**ASSIGNMENT:**
Please output each entry exactly as it appears.

**RECORDED INFORMATION:**
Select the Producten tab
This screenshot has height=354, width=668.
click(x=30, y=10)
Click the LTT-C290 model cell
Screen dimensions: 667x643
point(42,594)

**RESULT FOR THIS EXERCISE:**
Select the Producten tab
This screenshot has height=354, width=668.
click(x=30, y=10)
Click the LTT-C290 model cell
Screen dimensions: 667x643
point(42,594)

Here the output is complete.